I blame him now. Thanks for Bob Woodward’s reporting, published Wednesday in the Post, there is no more ambiguity. In an audio recording, the president told Woodward he knew how deadly the pandemic was going to be. He knew it was going to kill more people than the flu kills. He knew, and yet he failed to take appropriate action to warn and prepare the country for a death toll exceeding that of all foreign wars since 1950. Not only did he fail to take appropriate action, the action he did take was “almost criminal,” as Joe Biden put last night in an interview with CNN. More than 200,000 will be dead by Election Day (or sooner). Two hundred and fifty thousand will be dead by Inauguration Day. Half a million may be dead by mid-2021. Normal, ordinary life meanwhile is upside down, backward and prolapsed. There’s just no end in sight.
He knew, and because he knew, my mind is reeling with questions. How many times has he put his own supporters in danger, as they gathered by the thousands without protection, while knowing he was putting them in danger? How many times has he golfed while knowing the pandemic was killing so many people city officials had to dig mass graves? How many times has he ridiculed people for wearing masks, thereby insulting the memory of the dead, while knowing the virus was airborne. How many times has he attacked public officials, whose job is serving the public’s interest, while knowing their service prevented the death toll from being even bigger? Most important of all, how many Republicans understood that a man who commits treason is the kind of man who stands by while Americans die in droves—if that’s what it takes to win?
The answer is all of them. On Feb. 3, 2020, the Senate Republicans acquitted Trump of an attempt to extort a foreign official into an international criminal conspiracy to defraud the American people. That’s a long-winded way of saying acquitted of treason. On Feb. 7, after having gotten away with betraying his country once, the president laid the groundwork for betraying his country twice. He told Woodward in exacting detail how much deadlier the new coronavirus is compared to influenza. “You just breathe the air and that’s how it’s passed,” Trump said. “And so that’s a very tricky one. That’s a very delicate one. It’s also more deadly than even your strenuous flu. This is 5 percent versus 1 percent and less than 1 percent. You know? So, this is deadly stuff.”

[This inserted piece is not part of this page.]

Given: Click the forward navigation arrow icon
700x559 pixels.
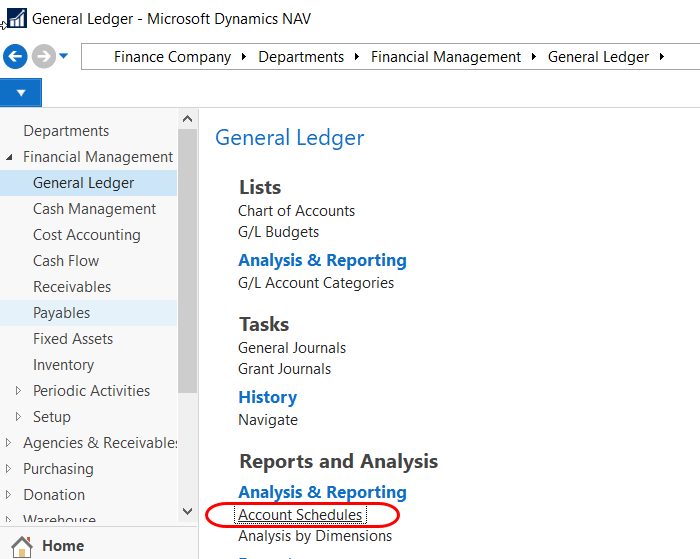Looking at the screenshot, I should [43, 56].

For months after, Trump in his own words “played down” the pandemic, saying that warmer weather would drive it away, that flu season is worse, that the Democrats and the “fake news” press corps were making a big deal out of it for political reasons, and that governors trying to save lives by shutting down their states were tanking the economy on purpose to sink his chances of getting reelected. (He’s now saying he played the pandemic down to avoid inciting a panic, which is so ludicrous as to be insulting.) And for the last six months, every Republican in the US Congress took his side. If he didn’t know better (being an idiot’s imbecile, after all), they knew better, surely. But now we know he knew better, too, making their complicity more disgusting. They, too, were willing to stand by while Americans died en masse, all in order to win. And now, as they did at Trump’s impeachment trial, they have the gall to defend the indefensible. First, they sent people to their graves. Now, they’re pissing on them.
I don’t normally blame presidents for everything. This time is different, though. We now know the president’s goal was deception with deadly consequences. This is more than negligent homicide. This is criminal intent. And yesterday, he confessed to the crime. Where can normal Americans turn for justice? I wish I knew the answer.
—John Stoehr
The thing I found interesting about the Woodward article -- and this resonates with Dan Mikulec's claim below -- is that Trump had the option to 'act decisively' in a way that would have earned him credit for leadership....
Curiously, despite his regal pretensions, he retreated to instincts honed over the course of multiple corporate bankruptcies: don't 'do' anything, just try to jawbone the problem away.
Deliberate premeditated mass murder. The "wartime president" should be tried for war crimes and genocide.